> TASK TO COMPLETE
Look through the listing underneath for "will", and copy every line that has it.
####################
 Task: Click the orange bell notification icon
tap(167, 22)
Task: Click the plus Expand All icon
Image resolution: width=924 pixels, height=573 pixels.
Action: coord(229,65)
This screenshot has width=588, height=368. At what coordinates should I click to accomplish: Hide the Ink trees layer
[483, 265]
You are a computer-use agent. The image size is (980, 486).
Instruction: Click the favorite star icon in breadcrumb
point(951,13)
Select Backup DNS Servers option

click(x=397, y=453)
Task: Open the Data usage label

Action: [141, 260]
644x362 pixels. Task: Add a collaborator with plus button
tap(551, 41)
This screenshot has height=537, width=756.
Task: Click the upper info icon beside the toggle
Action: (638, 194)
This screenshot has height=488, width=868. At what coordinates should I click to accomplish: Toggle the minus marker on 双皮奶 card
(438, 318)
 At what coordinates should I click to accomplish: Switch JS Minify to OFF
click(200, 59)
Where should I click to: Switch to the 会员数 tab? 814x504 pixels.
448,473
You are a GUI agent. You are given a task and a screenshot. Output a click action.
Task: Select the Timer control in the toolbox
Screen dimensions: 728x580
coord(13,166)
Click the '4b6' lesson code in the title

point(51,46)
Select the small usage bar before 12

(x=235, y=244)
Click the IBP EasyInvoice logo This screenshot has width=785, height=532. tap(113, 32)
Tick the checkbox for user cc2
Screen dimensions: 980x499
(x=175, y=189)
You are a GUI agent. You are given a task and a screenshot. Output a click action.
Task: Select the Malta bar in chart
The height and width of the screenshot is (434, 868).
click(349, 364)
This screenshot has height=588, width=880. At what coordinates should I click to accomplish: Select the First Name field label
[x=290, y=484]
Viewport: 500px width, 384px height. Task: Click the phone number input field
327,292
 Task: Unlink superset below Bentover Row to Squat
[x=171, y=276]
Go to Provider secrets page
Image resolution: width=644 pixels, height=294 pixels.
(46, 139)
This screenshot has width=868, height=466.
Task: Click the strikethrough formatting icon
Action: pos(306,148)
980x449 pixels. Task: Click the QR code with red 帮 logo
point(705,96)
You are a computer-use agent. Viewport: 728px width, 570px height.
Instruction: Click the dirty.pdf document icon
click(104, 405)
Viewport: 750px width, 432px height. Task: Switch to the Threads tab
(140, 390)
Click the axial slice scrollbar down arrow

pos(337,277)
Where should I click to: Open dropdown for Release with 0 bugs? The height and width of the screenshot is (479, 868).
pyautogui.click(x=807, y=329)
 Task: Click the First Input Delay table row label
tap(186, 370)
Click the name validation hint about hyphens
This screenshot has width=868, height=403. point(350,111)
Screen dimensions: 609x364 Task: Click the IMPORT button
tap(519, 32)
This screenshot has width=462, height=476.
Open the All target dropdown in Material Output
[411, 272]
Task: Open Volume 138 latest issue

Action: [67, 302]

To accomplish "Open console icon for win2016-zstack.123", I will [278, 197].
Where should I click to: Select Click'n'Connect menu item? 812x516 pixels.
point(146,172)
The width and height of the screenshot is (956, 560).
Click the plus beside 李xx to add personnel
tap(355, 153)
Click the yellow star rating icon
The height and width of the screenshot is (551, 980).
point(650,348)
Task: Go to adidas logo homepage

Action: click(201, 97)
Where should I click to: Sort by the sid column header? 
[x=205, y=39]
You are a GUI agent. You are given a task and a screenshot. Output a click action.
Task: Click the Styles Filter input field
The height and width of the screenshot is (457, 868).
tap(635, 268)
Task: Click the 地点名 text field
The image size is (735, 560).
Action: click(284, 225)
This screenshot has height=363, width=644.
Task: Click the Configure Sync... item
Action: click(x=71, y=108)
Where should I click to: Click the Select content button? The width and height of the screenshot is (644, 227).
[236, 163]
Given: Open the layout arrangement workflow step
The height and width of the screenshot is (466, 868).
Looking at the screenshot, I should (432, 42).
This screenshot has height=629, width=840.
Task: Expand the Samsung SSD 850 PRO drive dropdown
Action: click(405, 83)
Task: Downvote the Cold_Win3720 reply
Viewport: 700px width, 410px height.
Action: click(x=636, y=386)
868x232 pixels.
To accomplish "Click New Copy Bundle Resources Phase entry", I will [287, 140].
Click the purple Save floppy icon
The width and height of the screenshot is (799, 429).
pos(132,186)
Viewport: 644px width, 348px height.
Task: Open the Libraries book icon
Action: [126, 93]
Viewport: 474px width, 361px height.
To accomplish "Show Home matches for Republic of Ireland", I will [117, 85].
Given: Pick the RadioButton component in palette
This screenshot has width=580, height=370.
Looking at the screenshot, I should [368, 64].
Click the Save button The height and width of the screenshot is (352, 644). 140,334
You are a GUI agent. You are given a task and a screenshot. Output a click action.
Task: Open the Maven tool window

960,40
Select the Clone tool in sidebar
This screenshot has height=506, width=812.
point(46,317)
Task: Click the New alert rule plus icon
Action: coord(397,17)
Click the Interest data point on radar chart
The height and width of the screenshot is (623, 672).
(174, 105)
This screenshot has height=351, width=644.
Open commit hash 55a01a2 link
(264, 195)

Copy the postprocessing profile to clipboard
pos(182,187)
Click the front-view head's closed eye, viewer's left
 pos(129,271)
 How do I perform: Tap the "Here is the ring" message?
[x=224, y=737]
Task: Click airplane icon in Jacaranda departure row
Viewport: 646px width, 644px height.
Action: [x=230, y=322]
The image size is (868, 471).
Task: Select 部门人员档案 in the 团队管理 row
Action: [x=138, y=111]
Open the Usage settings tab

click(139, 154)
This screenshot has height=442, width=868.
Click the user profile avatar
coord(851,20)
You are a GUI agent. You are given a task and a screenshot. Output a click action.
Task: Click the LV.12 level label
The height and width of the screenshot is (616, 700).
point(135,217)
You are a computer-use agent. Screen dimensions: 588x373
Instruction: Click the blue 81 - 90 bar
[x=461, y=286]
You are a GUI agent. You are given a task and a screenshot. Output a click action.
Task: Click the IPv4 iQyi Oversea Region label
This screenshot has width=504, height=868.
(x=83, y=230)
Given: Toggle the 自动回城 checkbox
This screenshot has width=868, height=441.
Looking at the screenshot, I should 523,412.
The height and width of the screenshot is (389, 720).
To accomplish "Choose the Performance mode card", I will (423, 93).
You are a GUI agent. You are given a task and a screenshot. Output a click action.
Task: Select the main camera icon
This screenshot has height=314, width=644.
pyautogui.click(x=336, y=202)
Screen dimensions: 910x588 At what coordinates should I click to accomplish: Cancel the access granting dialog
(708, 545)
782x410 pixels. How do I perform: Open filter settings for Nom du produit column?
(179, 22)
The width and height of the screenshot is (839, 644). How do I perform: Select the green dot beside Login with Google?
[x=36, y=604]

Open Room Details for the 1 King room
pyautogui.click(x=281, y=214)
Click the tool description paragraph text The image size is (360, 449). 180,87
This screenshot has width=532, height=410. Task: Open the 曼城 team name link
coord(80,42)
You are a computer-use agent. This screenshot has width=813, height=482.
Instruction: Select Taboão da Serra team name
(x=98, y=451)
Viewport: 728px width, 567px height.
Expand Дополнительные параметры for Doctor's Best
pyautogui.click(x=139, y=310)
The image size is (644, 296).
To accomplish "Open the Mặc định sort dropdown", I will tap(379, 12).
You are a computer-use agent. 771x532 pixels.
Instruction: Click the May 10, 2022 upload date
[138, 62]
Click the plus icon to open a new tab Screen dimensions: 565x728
####################
> RESPONSE
To accomplish "Open console icon for win2016-zstack.123", I will [278, 197].
To accomplish "Click New Copy Bundle Resources Phase entry", I will [287, 140].
To accomplish "Show Home matches for Republic of Ireland", I will [117, 85].
To accomplish "Choose the Performance mode card", I will (423, 93).
To accomplish "Open the Mặc định sort dropdown", I will tap(379, 12).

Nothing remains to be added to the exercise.